(Source records)
....................
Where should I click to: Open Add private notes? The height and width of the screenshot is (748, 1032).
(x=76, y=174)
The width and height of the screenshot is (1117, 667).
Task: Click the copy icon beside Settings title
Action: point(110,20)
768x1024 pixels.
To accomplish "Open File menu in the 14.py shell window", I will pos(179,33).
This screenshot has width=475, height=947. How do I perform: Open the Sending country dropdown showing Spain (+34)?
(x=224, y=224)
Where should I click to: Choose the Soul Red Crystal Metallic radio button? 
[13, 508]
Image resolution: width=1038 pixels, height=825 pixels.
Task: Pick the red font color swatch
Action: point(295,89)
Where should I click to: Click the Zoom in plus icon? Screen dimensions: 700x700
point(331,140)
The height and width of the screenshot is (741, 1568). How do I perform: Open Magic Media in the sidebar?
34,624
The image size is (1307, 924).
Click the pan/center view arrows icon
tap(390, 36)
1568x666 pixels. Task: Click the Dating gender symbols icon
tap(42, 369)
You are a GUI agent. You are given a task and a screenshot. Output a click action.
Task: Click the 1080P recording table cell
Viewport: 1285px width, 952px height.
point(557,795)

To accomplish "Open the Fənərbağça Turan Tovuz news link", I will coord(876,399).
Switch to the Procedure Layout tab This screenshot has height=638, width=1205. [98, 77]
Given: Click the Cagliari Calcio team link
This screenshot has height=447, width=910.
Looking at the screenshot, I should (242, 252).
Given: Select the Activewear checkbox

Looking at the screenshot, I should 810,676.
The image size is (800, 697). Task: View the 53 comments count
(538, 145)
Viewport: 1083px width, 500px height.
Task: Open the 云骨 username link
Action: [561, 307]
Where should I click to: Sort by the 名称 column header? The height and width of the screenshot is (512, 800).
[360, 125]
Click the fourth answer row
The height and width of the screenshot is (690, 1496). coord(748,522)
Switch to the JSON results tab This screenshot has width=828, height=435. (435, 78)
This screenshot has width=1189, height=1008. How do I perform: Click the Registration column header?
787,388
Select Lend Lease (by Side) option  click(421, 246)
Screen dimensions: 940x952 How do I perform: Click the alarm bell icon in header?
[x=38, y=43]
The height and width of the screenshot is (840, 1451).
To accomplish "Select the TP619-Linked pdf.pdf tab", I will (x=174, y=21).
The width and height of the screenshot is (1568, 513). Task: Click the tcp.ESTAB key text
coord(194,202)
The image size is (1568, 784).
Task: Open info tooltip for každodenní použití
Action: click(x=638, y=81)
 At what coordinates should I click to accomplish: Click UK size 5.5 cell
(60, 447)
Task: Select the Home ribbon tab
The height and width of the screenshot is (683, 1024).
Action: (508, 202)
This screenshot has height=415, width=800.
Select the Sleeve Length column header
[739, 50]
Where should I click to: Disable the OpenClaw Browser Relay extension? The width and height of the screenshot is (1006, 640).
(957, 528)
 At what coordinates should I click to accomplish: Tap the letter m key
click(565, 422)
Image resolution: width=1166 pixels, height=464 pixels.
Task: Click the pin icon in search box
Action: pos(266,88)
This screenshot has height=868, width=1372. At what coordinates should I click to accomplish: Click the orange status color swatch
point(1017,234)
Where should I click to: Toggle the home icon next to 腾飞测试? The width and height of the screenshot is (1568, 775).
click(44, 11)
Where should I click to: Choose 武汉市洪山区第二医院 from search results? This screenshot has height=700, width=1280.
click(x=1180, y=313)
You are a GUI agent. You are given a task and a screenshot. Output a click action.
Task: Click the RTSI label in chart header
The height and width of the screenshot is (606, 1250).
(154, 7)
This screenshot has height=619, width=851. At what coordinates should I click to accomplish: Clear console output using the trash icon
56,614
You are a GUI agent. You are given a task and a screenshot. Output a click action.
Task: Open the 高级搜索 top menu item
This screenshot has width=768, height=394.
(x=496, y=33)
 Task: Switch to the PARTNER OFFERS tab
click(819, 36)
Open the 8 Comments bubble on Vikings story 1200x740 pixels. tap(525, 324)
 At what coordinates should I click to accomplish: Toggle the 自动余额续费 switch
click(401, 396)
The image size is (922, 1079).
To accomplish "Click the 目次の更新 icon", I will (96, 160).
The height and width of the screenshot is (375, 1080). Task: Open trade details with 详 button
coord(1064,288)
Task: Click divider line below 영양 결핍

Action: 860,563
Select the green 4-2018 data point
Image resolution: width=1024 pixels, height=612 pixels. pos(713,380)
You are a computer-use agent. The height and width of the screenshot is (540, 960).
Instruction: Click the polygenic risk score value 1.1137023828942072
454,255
....................
TASK DESCRIPTION. Rewrite the source records above as a numbered list with no blank lines, covering every record.

RESPONSE.
1. Where should I click to: Open Add private notes? The height and width of the screenshot is (748, 1032).
2. (x=76, y=174)
3. The width and height of the screenshot is (1117, 667).
4. Task: Click the copy icon beside Settings title
5. Action: point(110,20)
6. 768x1024 pixels.
7. To accomplish "Open File menu in the 14.py shell window", I will pos(179,33).
8. This screenshot has width=475, height=947. How do I perform: Open the Sending country dropdown showing Spain (+34)?
9. (x=224, y=224)
10. Where should I click to: Choose the Soul Red Crystal Metallic radio button? 
11. [13, 508]
12. Image resolution: width=1038 pixels, height=825 pixels.
13. Task: Pick the red font color swatch
14. Action: point(295,89)
15. Where should I click to: Click the Zoom in plus icon? Screen dimensions: 700x700
16. point(331,140)
17. The height and width of the screenshot is (741, 1568). How do I perform: Open Magic Media in the sidebar?
18. 34,624
19. The image size is (1307, 924).
20. Click the pan/center view arrows icon
21. tap(390, 36)
22. 1568x666 pixels. Task: Click the Dating gender symbols icon
23. tap(42, 369)
24. You are a GUI agent. You are given a task and a screenshot. Output a click action.
25. Task: Click the 1080P recording table cell
26. Viewport: 1285px width, 952px height.
27. point(557,795)
28. To accomplish "Open the Fənərbağça Turan Tovuz news link", I will coord(876,399).
29. Switch to the Procedure Layout tab This screenshot has height=638, width=1205. [98, 77]
30. Given: Click the Cagliari Calcio team link
31. This screenshot has height=447, width=910.
32. Looking at the screenshot, I should (242, 252).
33. Given: Select the Activewear checkbox
34. Looking at the screenshot, I should 810,676.
35. The image size is (800, 697). Task: View the 53 comments count
36. (538, 145)
37. Viewport: 1083px width, 500px height.
38. Task: Open the 云骨 username link
39. Action: [561, 307]
40. Where should I click to: Sort by the 名称 column header? The height and width of the screenshot is (512, 800).
41. [360, 125]
42. Click the fourth answer row
43. The height and width of the screenshot is (690, 1496). coord(748,522)
44. Switch to the JSON results tab This screenshot has width=828, height=435. (435, 78)
45. This screenshot has width=1189, height=1008. How do I perform: Click the Registration column header?
46. 787,388
47. Select Lend Lease (by Side) option  click(421, 246)
48. Screen dimensions: 940x952 How do I perform: Click the alarm bell icon in header?
49. [x=38, y=43]
50. The height and width of the screenshot is (840, 1451).
51. To accomplish "Select the TP619-Linked pdf.pdf tab", I will (x=174, y=21).
52. The width and height of the screenshot is (1568, 513). Task: Click the tcp.ESTAB key text
53. coord(194,202)
54. The image size is (1568, 784).
55. Task: Open info tooltip for každodenní použití
56. Action: click(x=638, y=81)
57.  At what coordinates should I click to accomplish: Click UK size 5.5 cell
58. (60, 447)
59. Task: Select the Home ribbon tab
60. The height and width of the screenshot is (683, 1024).
61. Action: (508, 202)
62. This screenshot has height=415, width=800.
63. Select the Sleeve Length column header
64. [739, 50]
65. Where should I click to: Disable the OpenClaw Browser Relay extension? The width and height of the screenshot is (1006, 640).
66. (957, 528)
67.  At what coordinates should I click to accomplish: Tap the letter m key
68. click(565, 422)
69. Image resolution: width=1166 pixels, height=464 pixels.
70. Task: Click the pin icon in search box
71. Action: pos(266,88)
72. This screenshot has height=868, width=1372. At what coordinates should I click to accomplish: Click the orange status color swatch
73. point(1017,234)
74. Where should I click to: Toggle the home icon next to 腾飞测试? The width and height of the screenshot is (1568, 775).
75. click(44, 11)
76. Where should I click to: Choose 武汉市洪山区第二医院 from search results? This screenshot has height=700, width=1280.
77. click(x=1180, y=313)
78. You are a GUI agent. You are given a task and a screenshot. Output a click action.
79. Task: Click the RTSI label in chart header
80. The height and width of the screenshot is (606, 1250).
81. (154, 7)
82. This screenshot has height=619, width=851. At what coordinates should I click to accomplish: Clear console output using the trash icon
83. 56,614
84. You are a GUI agent. You are given a task and a screenshot. Output a click action.
85. Task: Open the 高级搜索 top menu item
86. This screenshot has width=768, height=394.
87. (x=496, y=33)
88.  Task: Switch to the PARTNER OFFERS tab
89. click(819, 36)
90. Open the 8 Comments bubble on Vikings story 1200x740 pixels. tap(525, 324)
91.  At what coordinates should I click to accomplish: Toggle the 自动余额续费 switch
92. click(401, 396)
93. The image size is (922, 1079).
94. To accomplish "Click the 目次の更新 icon", I will (96, 160).
95. The height and width of the screenshot is (375, 1080). Task: Open trade details with 详 button
96. coord(1064,288)
97. Task: Click divider line below 영양 결핍
98. Action: 860,563
99. Select the green 4-2018 data point
100. Image resolution: width=1024 pixels, height=612 pixels. pos(713,380)
101. You are a computer-use agent. The height and width of the screenshot is (540, 960).
102. Instruction: Click the polygenic risk score value 1.1137023828942072
103. 454,255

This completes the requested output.